SURABAYA – Selebgram Cut Intan Nabila baru-baru ini mengejutkan warganet akibat diduga menjadi korban kekerasan di rumah tangga (KDRT) oleh suaminya, Armor Toreador Gustifante.
KDRT tiada hanya saja berdampak fisik, tetapi juga memiliki konsekuensi penting bagi kondisi tubuh mental korban. Lantas, bagaimana pemulihan mental korban KDRT?
Dosen Keperawatan Jiwa Universitas Muhammadiyah Surabaya (UM Surabaya) Uswatun Hasanah menjelaskan, dampak fisik dari KDRT dapat diobati dengan melakukan terapi ke prasarana pelayanan kesehatan. Namun, dampak psikis (trauma) dapat jadi menjadi dampak menetap yang tersebut kapan pun bisa jadi kambuh jikalau berada pada situasi sejenis sehingga memicu munculnya ingatan dan juga pengalaman bukan menyenangkan ketika mengalami KDRT.
Uswatun menjelaskan, trauma merupakan kondisi yang tersebut sulit untuk disembuhkan, butuh waktu yang digunakan lama bahkan bertahun-tahun agar korban kekerasan dapat betul-betul terlepas dari rasa traumanya.
“Oleh sebab itu perlu segera diadakan penanganan maupun pendampingan psikologis bagi korban KDRT agar bukan mengalami stress pasca trauma,” tutur Uswatun belum lama ini.
Dalam keterangan tertoreh ia membagikan beberapa hal yang digunakan dapat dijalankan untuk mendampingi proses pemulihan kondisi psikis korban yang mana baru mengalami KDRT diantaranya:
Pertama mengamankan diri. Langkah pertama yang dimaksud dapat dilaksanakan untuk menghidari dampak kekerasan yang tersebut semakin luas adalah dengan mengamankan diri ke tempat aman, termasuk di hal menjauhkan diri dari pelaku, sehingga perilaku KDRT tidaklah berlanjut.
Kedua mencari dukungan.
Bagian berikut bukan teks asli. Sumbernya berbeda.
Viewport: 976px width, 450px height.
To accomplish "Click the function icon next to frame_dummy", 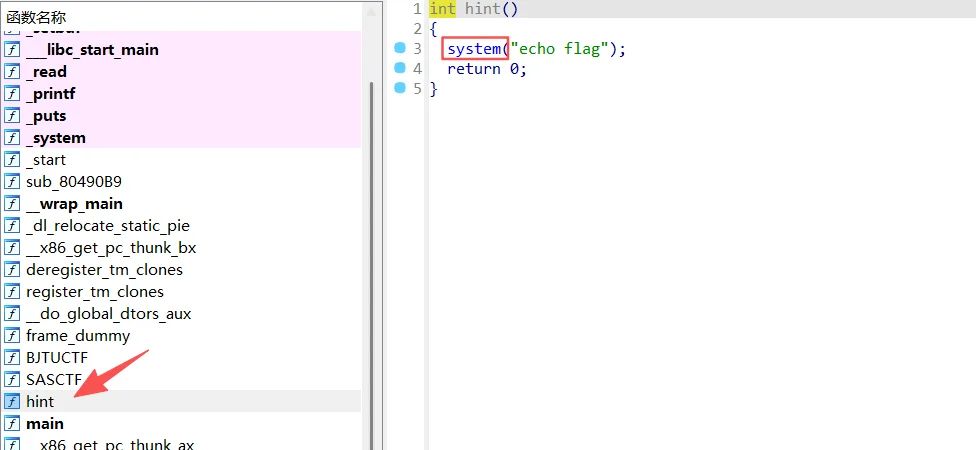I will 12,336.
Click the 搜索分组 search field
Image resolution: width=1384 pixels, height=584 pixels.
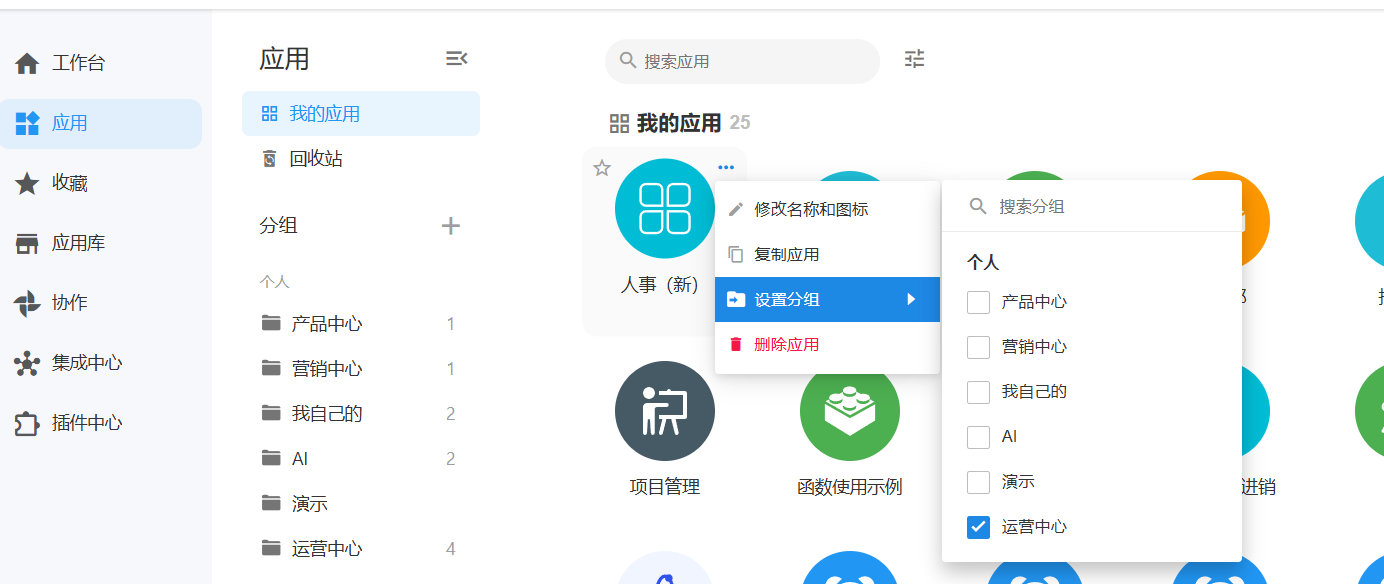pyautogui.click(x=1100, y=207)
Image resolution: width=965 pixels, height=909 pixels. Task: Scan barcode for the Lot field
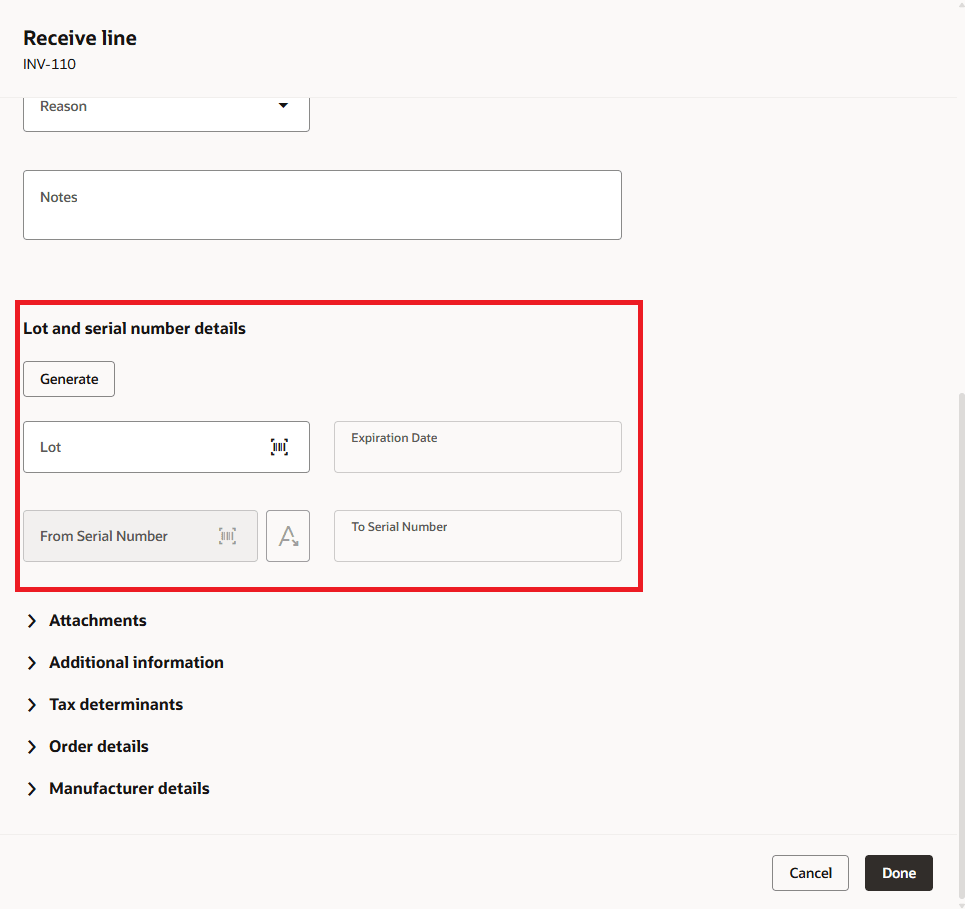[279, 447]
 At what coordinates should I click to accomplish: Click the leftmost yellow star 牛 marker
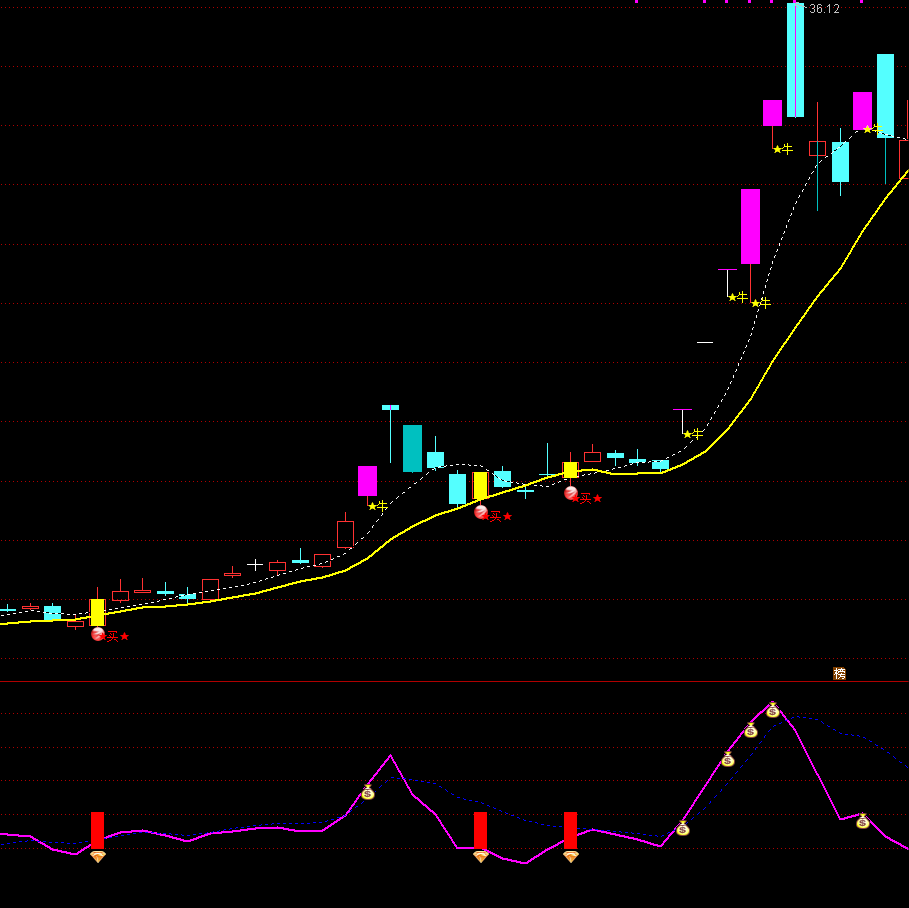click(377, 506)
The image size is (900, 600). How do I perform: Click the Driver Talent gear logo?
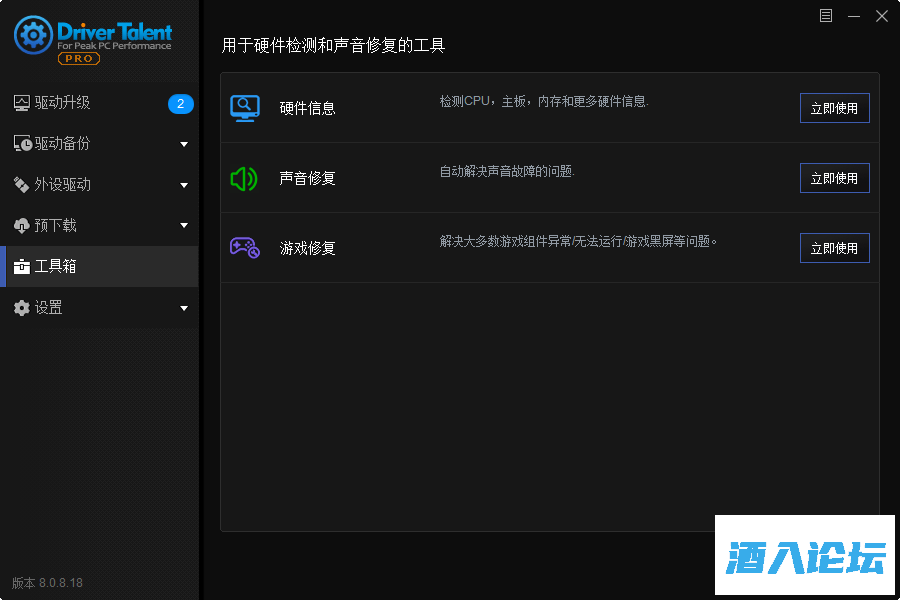33,36
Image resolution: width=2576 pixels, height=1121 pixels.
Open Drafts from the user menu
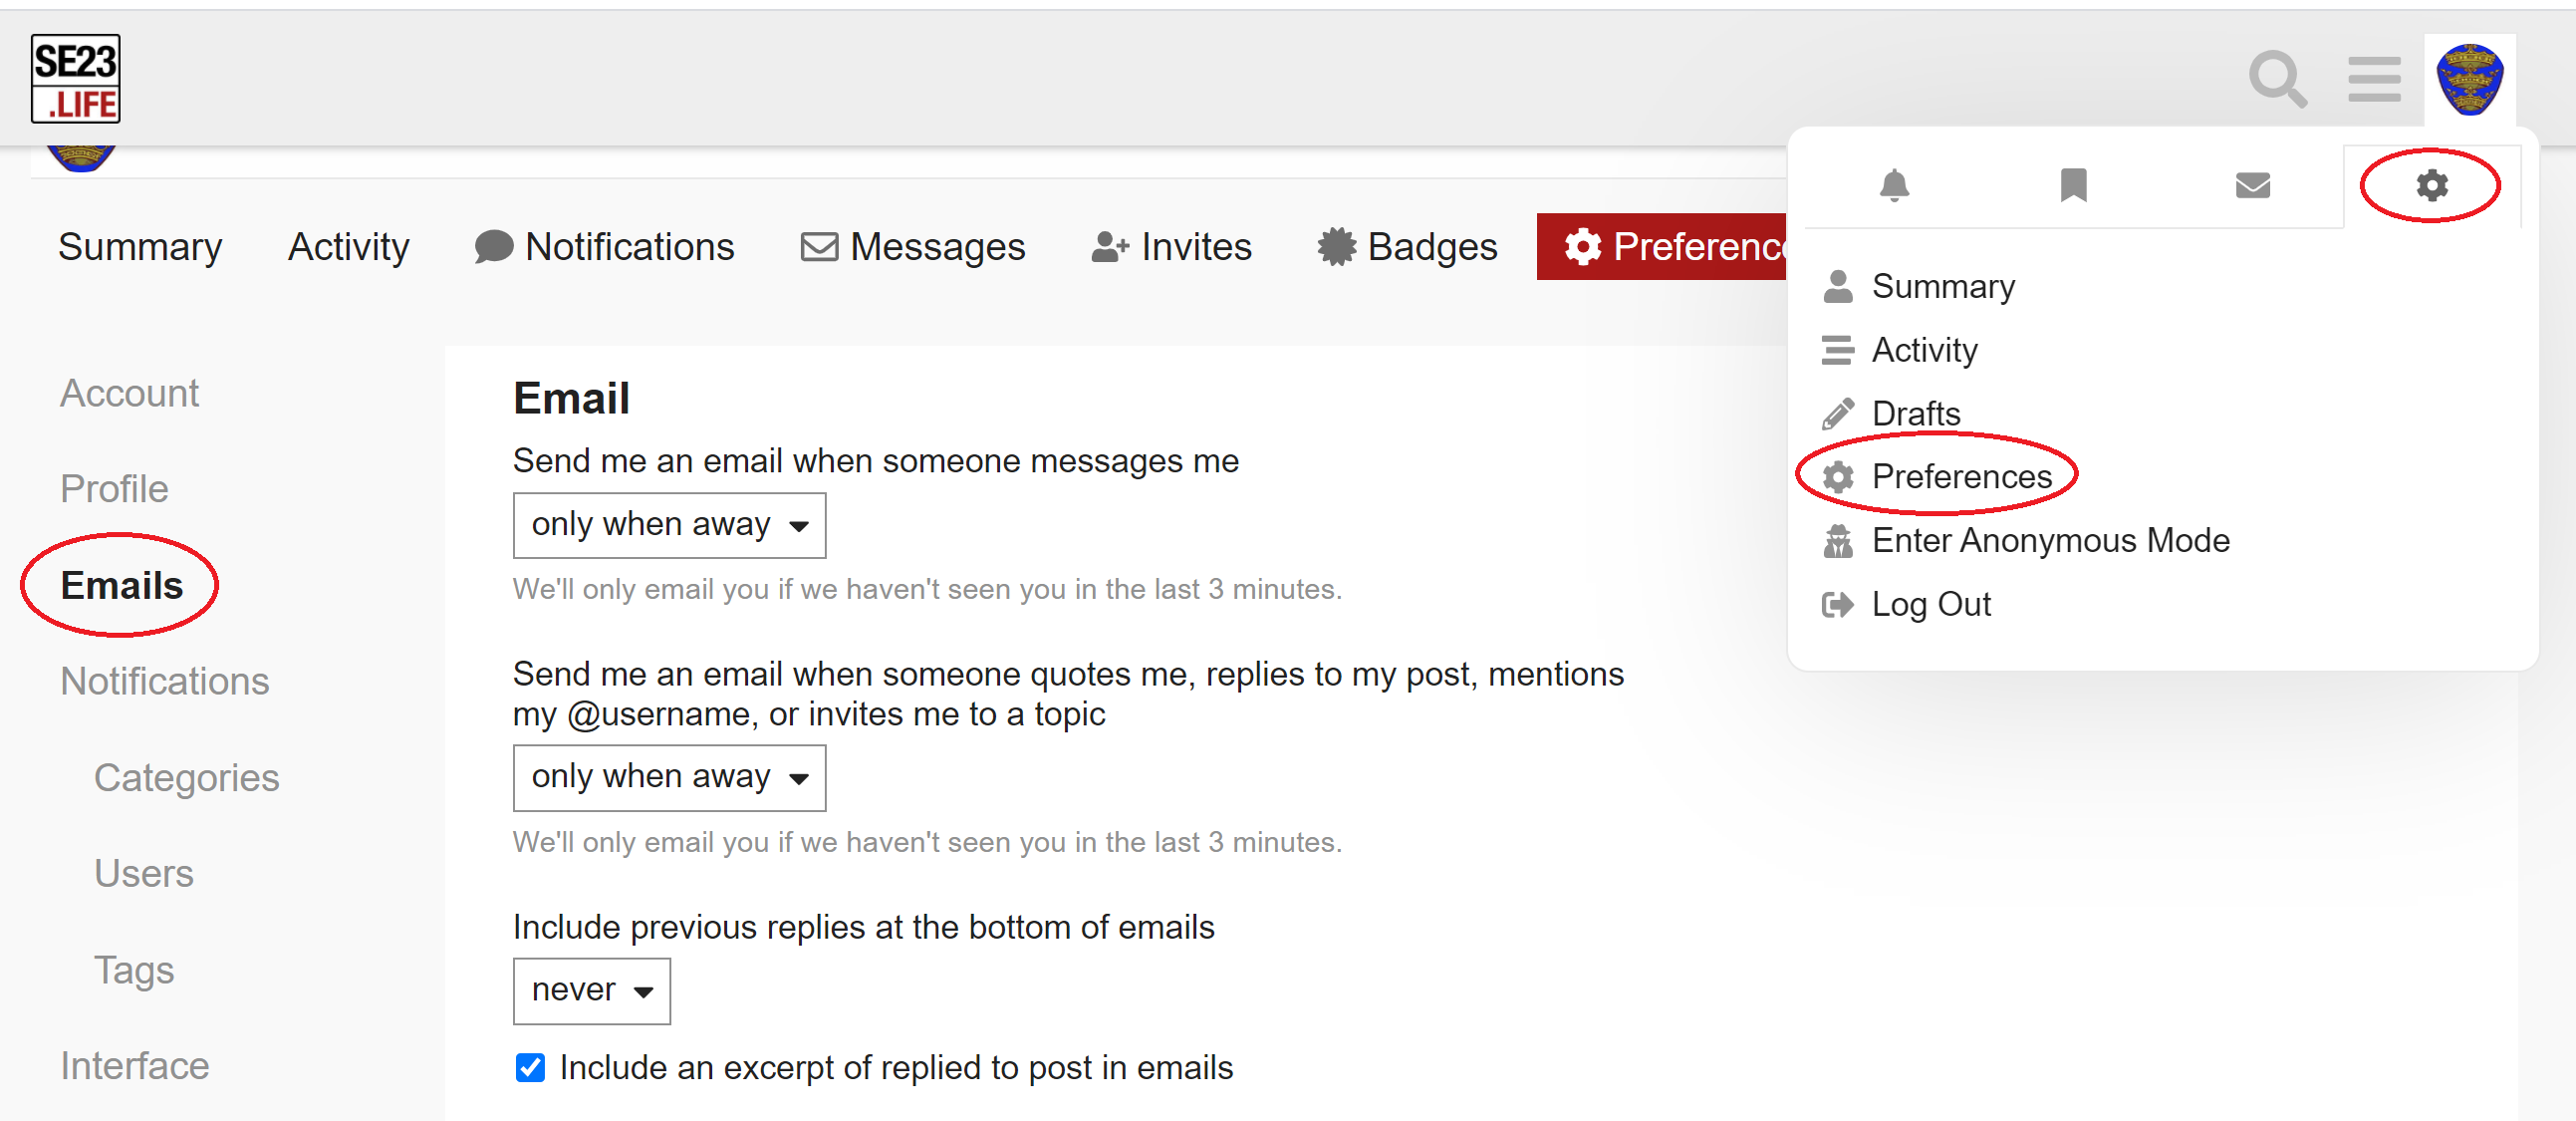click(1915, 413)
Bantuan penuh dari orang terdekat adalah salah satu faktor yang dimaksud dapat menguatkan secara diri khususnya secara psikis.
Ketiga bercerita. Menceritakan kejadian yang tersebut dialami merupakan salah satu bentuk terapi. Tentu semata pada waktu memutuskan untuk bercerita, kita memilih orang yang dimaksud tepat yang tersebut mampu dipercaya. Bercerita dapat dilaksanakan pada orang tua, sahabat, kelompok pendukung, maupun terapis.